Windows/Walls/Yard/Ways:

Poems

Larry Eigner is a poet whose spare, dense and impassioned poetry carries on the the tradition of William Carlos Williams.

This particular book of his poetry, Windows/Walls/Yard/Ways collects 322 poems written between 1959 and 1922.  The author almost exclusively chose the selections, and the arrangement is largely chronological. About 88 of these poems were written while the author resided in Massachusetts between 1959 and 1978, and the majority of them were written between 1979 and 1992, following the author’s move to California. In a note on the text, the collection is categorized as ‘eastern’ poetry, possibly regarding Massachusetts, the author’s long-time home.

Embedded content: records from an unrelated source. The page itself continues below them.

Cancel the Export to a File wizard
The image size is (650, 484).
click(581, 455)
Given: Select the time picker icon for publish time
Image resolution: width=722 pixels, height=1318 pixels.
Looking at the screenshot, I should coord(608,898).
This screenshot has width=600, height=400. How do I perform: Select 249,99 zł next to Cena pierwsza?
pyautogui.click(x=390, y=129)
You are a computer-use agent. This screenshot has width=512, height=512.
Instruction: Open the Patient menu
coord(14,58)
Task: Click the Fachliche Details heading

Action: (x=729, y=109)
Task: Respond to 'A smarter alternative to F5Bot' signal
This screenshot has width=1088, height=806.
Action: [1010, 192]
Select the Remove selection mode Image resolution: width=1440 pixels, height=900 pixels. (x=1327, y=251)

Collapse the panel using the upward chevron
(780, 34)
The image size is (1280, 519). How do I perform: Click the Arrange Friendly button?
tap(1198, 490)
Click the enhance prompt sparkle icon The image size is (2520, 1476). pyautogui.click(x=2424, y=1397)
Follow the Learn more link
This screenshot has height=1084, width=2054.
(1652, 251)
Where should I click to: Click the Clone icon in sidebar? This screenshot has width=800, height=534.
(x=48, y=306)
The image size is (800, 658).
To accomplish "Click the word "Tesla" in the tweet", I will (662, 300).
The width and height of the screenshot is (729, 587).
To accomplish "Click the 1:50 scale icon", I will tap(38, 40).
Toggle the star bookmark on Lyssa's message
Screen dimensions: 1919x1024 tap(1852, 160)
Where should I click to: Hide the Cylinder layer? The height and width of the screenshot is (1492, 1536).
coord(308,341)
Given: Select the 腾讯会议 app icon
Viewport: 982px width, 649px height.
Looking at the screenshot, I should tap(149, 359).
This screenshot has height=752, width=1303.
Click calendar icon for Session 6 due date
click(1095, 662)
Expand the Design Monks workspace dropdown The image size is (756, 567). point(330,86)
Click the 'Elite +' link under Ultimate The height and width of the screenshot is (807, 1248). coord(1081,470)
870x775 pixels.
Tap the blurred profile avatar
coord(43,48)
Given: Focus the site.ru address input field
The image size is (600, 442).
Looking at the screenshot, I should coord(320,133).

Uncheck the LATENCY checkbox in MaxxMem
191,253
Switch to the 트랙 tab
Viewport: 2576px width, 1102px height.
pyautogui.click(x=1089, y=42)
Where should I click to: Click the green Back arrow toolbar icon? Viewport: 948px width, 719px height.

“There is no writing I know as vivid as Larry Eigner’s. He’s invented, for poetry, something equivalent to three-dimensional photography: his works present a series of perceptions etched deep into the mind, where the mind is charted on a page and the page becomes a model of the thinking field. Perception and thought (words and things) are completely intertwined in Eigner’s work, which brings to a visionary crescendo the exploration of the ordinary — the transient flickerings of the everyday that otherwise pass more unnoticed than regarded, more dismissed than revered. In Eigner’s poems, one “fragment” is riveted to the next, so that one becomes, in reading this work, likewise riveted by the uncanny democracy of details, where attention is focused unhesitatingly on each particular with equal weight, equal exhilaration. This is a poetics of “noticing things,” where, as Eigner writes, “nothing is too dull” with “material (things, words) more and more dense around you.” But equally, Eigner’s is a poetics of coincidence, where “serendipity” (contingency) takes its rightful place as animating spirit, displacing the anthropocentric sentimentality of much of the verse of our time.”

Lawrence Joel “Larry” Eigner was born in Swampscott, Massachusetts with cerebral palsy due to a doctor’s misuse of forceps during his delivery. Despite his disability, he was an accomplished student in high school and college, which he completed via correspondence. He published more than forty collections of poetry and one volume of prose, most of which he composed using his finger and thumb on a 1940 manual typewriter. His poems appeared frequently in The Black Mountain Review and the journal L=A=N=G=U=A=G=E, which led to his being considered a principal figure in both the Black Mountain and Language schools of poetry.